[Collected data entries]
-- Opening Marker --

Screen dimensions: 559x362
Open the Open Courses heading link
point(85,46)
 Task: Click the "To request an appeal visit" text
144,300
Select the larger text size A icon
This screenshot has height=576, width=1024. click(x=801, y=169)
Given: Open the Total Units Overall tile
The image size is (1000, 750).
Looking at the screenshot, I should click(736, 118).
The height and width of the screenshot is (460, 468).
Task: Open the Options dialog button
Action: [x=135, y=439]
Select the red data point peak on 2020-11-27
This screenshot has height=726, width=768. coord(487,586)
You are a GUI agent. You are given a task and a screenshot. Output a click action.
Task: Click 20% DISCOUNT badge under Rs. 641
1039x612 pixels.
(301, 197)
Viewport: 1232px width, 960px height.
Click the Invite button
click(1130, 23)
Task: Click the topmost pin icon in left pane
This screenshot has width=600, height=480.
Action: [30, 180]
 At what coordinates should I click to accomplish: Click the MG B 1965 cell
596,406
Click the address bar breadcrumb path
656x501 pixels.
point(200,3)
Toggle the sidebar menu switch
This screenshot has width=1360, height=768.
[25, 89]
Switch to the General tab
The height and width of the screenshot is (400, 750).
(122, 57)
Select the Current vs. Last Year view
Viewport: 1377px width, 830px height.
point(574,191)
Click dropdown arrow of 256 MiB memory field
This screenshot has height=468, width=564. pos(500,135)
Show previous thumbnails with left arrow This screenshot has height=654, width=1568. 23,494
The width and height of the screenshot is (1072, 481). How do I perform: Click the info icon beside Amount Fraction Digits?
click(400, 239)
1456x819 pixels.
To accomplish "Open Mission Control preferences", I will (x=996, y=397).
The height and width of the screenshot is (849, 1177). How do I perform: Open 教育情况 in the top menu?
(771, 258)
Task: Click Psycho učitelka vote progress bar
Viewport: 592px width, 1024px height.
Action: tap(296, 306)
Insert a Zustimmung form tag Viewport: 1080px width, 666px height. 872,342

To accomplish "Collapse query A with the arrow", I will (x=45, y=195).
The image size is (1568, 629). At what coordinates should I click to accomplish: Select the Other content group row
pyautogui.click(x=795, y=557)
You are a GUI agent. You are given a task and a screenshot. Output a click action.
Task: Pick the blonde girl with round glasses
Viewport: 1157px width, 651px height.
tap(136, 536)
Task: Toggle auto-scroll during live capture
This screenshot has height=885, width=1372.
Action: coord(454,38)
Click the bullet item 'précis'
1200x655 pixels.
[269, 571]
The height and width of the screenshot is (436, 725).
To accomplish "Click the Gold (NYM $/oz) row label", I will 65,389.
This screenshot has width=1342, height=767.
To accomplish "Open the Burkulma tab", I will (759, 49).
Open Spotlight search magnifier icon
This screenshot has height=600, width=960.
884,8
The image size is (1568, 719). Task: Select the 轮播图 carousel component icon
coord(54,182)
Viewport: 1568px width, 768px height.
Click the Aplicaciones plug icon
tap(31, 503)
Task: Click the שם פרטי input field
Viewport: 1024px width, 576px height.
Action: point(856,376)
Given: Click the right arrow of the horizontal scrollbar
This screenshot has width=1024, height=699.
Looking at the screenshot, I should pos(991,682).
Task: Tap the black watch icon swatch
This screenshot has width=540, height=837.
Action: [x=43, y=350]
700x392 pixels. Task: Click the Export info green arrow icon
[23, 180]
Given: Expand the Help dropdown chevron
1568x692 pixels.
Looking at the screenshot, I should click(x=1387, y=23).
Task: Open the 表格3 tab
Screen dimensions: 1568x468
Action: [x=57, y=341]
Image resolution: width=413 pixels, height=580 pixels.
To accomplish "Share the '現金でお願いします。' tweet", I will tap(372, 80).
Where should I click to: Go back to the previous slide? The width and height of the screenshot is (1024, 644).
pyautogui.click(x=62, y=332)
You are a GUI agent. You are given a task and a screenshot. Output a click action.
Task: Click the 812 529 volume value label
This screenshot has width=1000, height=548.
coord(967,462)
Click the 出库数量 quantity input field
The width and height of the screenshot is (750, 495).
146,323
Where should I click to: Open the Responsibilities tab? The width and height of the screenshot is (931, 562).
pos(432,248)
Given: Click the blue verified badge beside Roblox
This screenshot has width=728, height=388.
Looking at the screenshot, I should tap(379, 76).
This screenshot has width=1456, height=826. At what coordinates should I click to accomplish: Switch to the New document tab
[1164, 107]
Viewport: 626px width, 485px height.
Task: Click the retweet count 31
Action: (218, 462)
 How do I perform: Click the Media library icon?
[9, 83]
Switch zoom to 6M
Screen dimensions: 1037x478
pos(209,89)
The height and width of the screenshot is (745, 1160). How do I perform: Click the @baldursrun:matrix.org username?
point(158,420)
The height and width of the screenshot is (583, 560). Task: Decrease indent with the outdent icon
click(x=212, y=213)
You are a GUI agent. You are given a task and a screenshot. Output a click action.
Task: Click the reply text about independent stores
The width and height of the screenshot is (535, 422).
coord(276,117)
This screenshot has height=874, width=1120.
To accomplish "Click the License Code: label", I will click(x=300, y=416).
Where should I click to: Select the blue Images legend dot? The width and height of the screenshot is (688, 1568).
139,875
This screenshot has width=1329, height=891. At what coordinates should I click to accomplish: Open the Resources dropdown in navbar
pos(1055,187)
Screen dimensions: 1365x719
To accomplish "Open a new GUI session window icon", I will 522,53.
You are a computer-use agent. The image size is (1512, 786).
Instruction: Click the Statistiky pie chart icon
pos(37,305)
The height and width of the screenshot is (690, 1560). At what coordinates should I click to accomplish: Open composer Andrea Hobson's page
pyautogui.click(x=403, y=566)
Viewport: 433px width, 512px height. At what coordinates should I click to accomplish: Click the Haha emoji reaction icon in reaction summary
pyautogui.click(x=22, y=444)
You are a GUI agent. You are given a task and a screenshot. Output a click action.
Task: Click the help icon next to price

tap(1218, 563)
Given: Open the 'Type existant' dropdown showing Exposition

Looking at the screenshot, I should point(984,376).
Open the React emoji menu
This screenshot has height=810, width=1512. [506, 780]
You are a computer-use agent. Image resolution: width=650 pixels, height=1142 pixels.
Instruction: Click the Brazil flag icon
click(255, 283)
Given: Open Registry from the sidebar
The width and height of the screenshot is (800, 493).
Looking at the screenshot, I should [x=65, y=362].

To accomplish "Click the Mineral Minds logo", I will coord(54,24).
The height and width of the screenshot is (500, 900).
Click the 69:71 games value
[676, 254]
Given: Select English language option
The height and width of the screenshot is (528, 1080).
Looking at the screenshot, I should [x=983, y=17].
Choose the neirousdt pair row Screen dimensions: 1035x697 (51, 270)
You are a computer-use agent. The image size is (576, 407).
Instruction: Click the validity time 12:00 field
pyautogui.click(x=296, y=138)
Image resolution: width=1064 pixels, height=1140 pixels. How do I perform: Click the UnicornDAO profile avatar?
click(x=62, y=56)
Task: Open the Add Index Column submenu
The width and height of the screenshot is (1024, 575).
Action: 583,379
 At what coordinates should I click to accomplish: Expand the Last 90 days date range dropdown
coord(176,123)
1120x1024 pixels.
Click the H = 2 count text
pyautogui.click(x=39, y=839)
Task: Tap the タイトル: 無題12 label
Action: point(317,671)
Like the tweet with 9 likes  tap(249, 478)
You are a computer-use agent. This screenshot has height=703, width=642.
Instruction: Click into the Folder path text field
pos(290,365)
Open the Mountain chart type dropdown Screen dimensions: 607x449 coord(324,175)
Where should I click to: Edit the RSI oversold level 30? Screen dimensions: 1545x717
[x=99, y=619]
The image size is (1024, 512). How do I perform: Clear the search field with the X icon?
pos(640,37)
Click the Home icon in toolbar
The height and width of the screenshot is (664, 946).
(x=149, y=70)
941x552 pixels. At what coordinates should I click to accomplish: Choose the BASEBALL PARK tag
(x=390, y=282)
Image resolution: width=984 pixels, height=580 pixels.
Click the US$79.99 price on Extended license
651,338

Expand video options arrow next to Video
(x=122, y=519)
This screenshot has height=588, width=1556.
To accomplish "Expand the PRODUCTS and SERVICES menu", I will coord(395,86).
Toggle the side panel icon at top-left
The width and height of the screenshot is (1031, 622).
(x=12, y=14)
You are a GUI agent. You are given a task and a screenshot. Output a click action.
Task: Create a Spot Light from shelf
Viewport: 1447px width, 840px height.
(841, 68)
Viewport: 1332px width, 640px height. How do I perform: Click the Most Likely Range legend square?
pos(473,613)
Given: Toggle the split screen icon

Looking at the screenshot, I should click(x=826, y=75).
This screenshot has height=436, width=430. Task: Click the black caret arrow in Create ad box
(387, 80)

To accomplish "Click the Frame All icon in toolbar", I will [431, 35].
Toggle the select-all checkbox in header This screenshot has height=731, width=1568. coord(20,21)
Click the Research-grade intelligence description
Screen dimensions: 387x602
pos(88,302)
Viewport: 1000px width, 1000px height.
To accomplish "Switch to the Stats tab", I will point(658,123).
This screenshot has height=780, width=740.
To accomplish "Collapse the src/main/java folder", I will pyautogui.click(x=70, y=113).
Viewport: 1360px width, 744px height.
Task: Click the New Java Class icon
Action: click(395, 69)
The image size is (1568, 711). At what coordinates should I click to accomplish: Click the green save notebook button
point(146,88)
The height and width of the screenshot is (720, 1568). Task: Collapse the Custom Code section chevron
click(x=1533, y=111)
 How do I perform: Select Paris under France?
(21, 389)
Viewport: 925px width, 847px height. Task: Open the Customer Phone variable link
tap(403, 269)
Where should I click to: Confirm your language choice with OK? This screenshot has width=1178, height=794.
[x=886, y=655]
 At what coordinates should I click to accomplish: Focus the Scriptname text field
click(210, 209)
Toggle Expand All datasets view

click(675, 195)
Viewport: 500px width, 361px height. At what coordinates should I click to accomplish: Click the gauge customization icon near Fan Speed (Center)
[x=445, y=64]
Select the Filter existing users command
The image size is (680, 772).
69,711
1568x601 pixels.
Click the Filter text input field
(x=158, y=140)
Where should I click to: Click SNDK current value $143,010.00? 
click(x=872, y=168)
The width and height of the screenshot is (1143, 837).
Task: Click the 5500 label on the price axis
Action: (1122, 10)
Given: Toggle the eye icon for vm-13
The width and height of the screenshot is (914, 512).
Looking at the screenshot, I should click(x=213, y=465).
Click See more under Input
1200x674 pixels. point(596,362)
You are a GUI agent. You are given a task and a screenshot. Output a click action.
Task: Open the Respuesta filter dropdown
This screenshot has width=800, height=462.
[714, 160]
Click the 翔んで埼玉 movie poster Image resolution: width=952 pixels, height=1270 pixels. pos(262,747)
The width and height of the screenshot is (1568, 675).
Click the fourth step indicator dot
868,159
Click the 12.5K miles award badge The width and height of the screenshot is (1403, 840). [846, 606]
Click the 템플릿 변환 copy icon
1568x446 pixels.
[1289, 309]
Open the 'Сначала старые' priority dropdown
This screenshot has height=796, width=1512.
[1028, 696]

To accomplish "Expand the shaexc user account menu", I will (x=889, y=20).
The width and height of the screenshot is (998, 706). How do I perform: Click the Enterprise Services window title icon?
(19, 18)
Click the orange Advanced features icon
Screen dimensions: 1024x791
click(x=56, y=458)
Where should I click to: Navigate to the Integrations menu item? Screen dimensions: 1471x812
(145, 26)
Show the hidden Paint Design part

-- Closing Marker --

Task details ▸ Please output exactly the lines between the one holding "Task: Click the help icon next to price" and the one holding "You are a computer-use agent. The image size is (576, 407)." in the records above, inclusive, and nothing more.

Reply ▸
Task: Click the help icon next to price

tap(1218, 563)
Given: Open the 'Type existant' dropdown showing Exposition

Looking at the screenshot, I should point(984,376).
Open the React emoji menu
This screenshot has height=810, width=1512. [506, 780]
You are a computer-use agent. Image resolution: width=650 pixels, height=1142 pixels.
Instruction: Click the Brazil flag icon
click(255, 283)
Given: Open Registry from the sidebar
The width and height of the screenshot is (800, 493).
Looking at the screenshot, I should [x=65, y=362].

To accomplish "Click the Mineral Minds logo", I will coord(54,24).
The height and width of the screenshot is (500, 900).
Click the 69:71 games value
[676, 254]
Given: Select English language option
The height and width of the screenshot is (528, 1080).
Looking at the screenshot, I should [x=983, y=17].
Choose the neirousdt pair row Screen dimensions: 1035x697 (51, 270)
You are a computer-use agent. The image size is (576, 407).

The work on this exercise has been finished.